DHS was slow to offer Self-Check because it didn’t want the system to be used by illegal workers to check stolen credentials. So, after you to type in some identifying information, you have to answer a set of questions designed to weed out people who aren’t you. The questions focus on things like where you last worked and for what period. These answers go to a third-party “identity assurance” company that likely has access to basic credit reporting data such as past addresses and jobs. The government doesn’t see the data or the answers.

Here’s the first question that the service asked me before allowing me to use Self-Check (the next questions got a little harder):

E-Verify

After answering about five questions like that, you are allowed to get to the verification screen, which is pretty much an anticlimax.
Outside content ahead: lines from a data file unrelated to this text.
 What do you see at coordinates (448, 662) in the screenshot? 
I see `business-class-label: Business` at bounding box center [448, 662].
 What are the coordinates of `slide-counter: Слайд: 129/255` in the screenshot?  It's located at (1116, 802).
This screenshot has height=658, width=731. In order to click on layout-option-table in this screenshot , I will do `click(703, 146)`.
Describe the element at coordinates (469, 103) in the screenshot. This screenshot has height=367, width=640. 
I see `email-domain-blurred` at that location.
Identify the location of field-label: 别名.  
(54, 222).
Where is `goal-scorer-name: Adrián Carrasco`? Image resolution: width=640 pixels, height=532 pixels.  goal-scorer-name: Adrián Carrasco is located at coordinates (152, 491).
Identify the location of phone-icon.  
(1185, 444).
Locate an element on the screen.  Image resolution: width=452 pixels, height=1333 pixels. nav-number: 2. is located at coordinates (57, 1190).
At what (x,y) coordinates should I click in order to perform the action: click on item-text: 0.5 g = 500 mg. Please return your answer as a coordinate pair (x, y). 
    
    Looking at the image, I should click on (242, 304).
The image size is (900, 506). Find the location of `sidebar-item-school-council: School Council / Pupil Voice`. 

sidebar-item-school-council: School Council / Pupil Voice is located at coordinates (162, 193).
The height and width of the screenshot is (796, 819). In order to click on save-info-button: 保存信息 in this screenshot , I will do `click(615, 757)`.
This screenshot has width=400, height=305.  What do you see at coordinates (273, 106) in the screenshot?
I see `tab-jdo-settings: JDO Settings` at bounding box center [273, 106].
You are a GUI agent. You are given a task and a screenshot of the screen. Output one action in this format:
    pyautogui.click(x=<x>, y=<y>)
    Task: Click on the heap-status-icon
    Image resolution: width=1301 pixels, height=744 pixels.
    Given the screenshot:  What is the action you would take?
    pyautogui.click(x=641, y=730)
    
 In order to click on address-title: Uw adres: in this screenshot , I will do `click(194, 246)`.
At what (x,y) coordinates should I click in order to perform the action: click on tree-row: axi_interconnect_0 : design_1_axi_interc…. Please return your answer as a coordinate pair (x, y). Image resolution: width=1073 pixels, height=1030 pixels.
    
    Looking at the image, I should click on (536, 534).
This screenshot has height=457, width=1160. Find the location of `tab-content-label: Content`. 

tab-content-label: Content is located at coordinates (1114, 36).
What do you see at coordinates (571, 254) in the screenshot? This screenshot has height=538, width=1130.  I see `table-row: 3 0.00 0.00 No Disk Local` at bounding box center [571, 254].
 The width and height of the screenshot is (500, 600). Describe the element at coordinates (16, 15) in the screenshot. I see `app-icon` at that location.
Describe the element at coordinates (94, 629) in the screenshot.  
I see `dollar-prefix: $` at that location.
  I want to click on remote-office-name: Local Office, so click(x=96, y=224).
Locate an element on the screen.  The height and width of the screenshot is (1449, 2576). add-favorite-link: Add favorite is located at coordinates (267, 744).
You type in a Social Security number, and you’re verified.

By now you’ve probably noticed something odd about this system. After all, isn’t E-Verify itself an “identy assurance” program?  Why are we using another program to assure people’s identity?

Well, duh, as my daughter might say.  It’s to protect against identity thieves who have stolen lists of names and SSNs and want to check them with the government.

And then the penny drops.  If we can protect against identity theft this way, why are we using “identity assurance” only in some obscure corner of the E-Verify system?  Why isn’t it a central part of the entire program? Why don’t we ask everyone who uses E-Verify these questions — or at least those whom we suspect of identity theft because of how often the SSN is used?

Of course even the added questions aren’t a guarantee against determined identity thieves.  But it really raises the bar.  Thieves would have to do detailed research on the people whose identity they’re stealing. Most illegal workers won’t do that for a minimum wage job.  And if they do, such cheating can be defeated by requiring them to answer the questions in a place that gives them privacy but doesn’t allow them to use crib sheets.

In short, it looks as though the Obama Administration has found a great way to make E-Verify far more effective against its biggest adversary — identity theft.  This could open the door to a new immigration enforcement strategy, one that focuses on the jobs that lure illegal immigrants to the country.  Limiting access to the US job market is both more compassionate and more efficient than current enforcement.  No raids, no deportations, no chintzy paperwork fines. Illegal immigrants will still go home; after all, if there are no jobs, why hang around in an expensive country when you can go back to live in a cheaper one?

I must say I had some misgivings about praising E-Verify for this remarkable achievement.  Because I’m guessing the Obama Administration’s anti-immigration-enforcement bloc still hasn’t realized what DHS has done.  When it does figure out the implications, look for the Justice Department’s Office of Civil Rights, the DHS privacy and civil rights offices, the White House, and maybe even the Solicitor General to go gunning for it.

So, for the bipartisan group of Senators and Representatives that has been fighting to make E-Verify permanent, this fall is show time.  With the SG campaigning to kill state E-Verify requirements, Congress will have to step in and authorize state laws already on the books if it wants the program to keep growing.  In the process, why not expressly authorize the “identity assurance” program as well, either for all users or at least in cases where identity theft is a risk?  Because without some political protection, I’m guessing that this innovation will be smothered in its cradle.

UPDATE:  I took the DHS privacy office out of the expected lynch mob; it has already written a Privacy Impact Assessment approving Self-Check.